Ambiente: Ejecutivos de la zona.
Aparcacoches: No
Precio: 35-45 euros promedio, muy buena relación calidad-precio
Fecha de la visita: Almuerzo, Martes 25 de Febrero de 2014

COCINA
Me decanto por el menú degustación de cuatro productos, todos ellos con mucha cantidad, mucha calidad y buena presentación. Empiezo por el Tartar de gambas con wasabi, cebolletas y tostadas, buena calidad y frescor de la gamba, textura grasa equilibrada con el wasabi, sorprende el volumen. Seguimos con un Carabinero a baja temperatura, la cabeza del mismo sobre unas migas que, al humedecerse, ofrecen un profundo sabor a mar, aunque algo más húmedas previamente mejoraría el conjunto.

Seguimos con un pescado salvaje: un Lenguado que está delicioso y casi en su punto de cocción perfecto, va sobre unas setas. Continuamos con una Xata Foxa en taco, de raza asturiana de los valles con D.O., pura elegancia en carne, bien cocida y tierna, y terminamos el menú con un Chocolate guanaja Grand Crus con ganache con tierra de pan y miel, buen sabor el chocolate con profundidad y a la vez todo el postre ligero.

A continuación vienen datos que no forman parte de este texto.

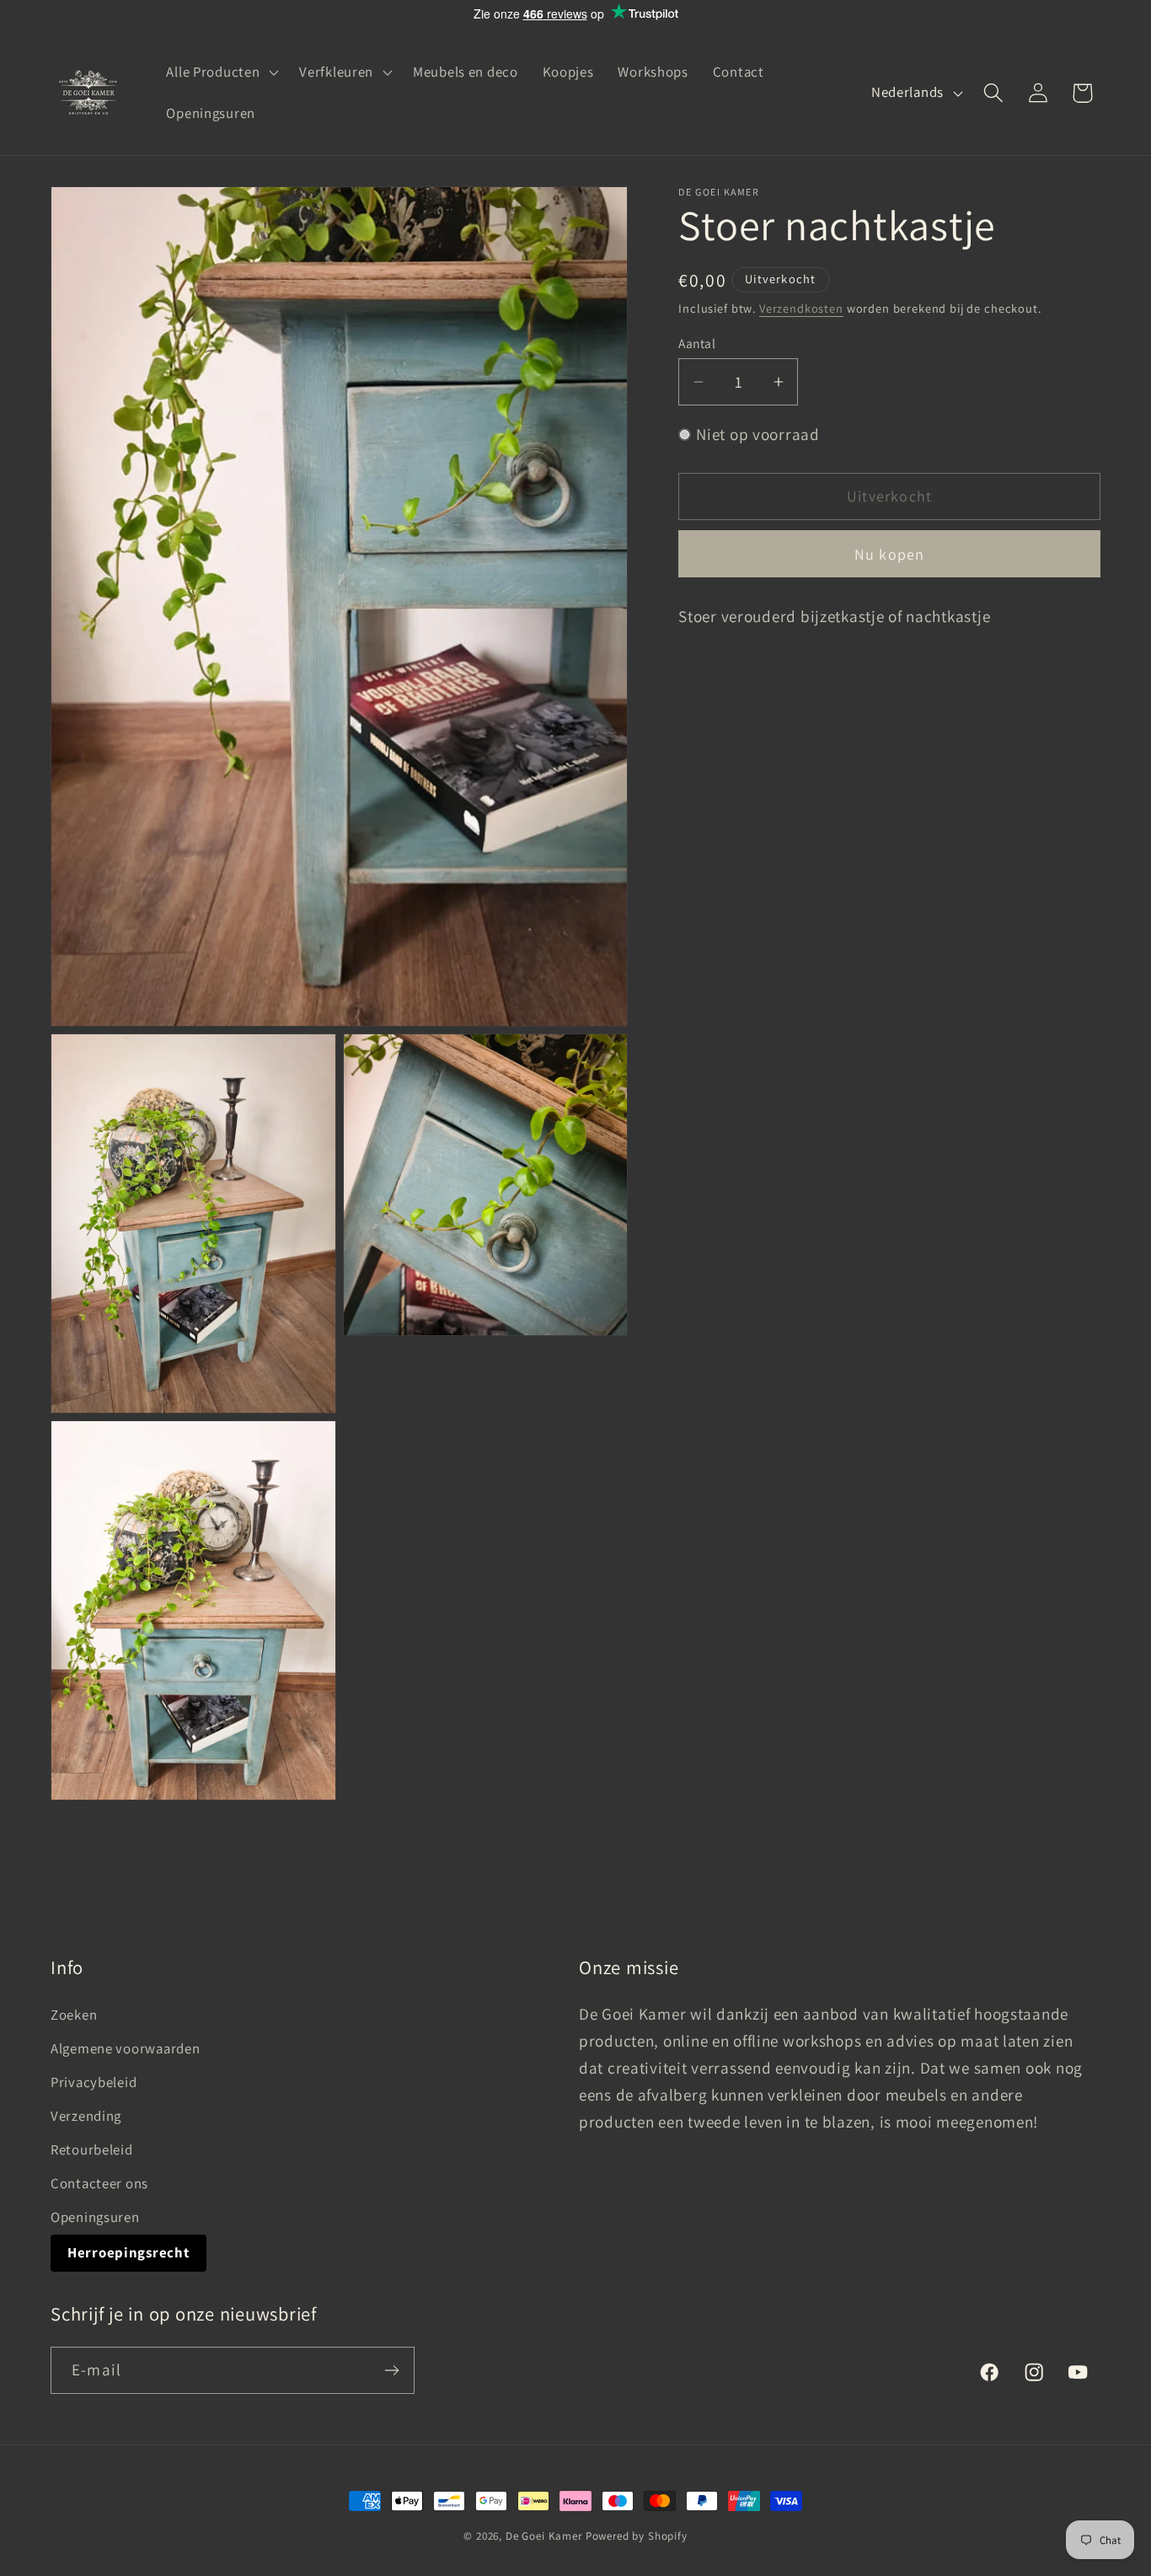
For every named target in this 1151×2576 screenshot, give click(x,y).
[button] (220, 72)
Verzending (86, 2115)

El menú se complementa con el vino Sánchez Carrascal tinto crianza o con un blanco Rueda, ambos muy indicados. También con agua y café, todo ello por 35 euros cualquier día de la semana: sencillamente increíble. No me resisto a los platos de cuchara y pruebo unas Verdinas con almejas que están perfectas y un poco de carne roja, que tiene todo el sabor que le falta a la carne blanca, por mucho que se diga. El pan es de Madre hizo Pan, lo sirven en tres variedades y es estupendo.


OBSERVACIONES
Se debe pedir hora si se va los fines de semana, el domingo cierra. En mi opinión los menús degustación son muy aconsejables, ya que tienen un precio muy ajustado. Hay muy buena variedad de gin-tonics, el de Augusto muy aconsejable.
CALIFICACIÓN
Carlos del Portillo realiza en este establecimiento una cocina del sentido común en la que manda el producto de temporada, principalmente el pescado salvaje, que él mismo compra en el mercado cada día y que sirve sin disfraces, porque no le hacen falta. Las presentaciones, los puntos y las guarniciones tampoco son estridentes, lo que se agradece. Los platos de cuchara que se sirven, también como medias raciones, están bien realizados y presentados, y cada semana hay diferentes, lo que permite no cansarse cuando se come en el restaurante con frecuencia.

En definitiva, un restaurante que proporciona una cocina bien realizada, con algunos toques creativos pero dentro de la racionalidad gastronómica que impera en nuestros días, algo que convierte al establecimiento en tendencia.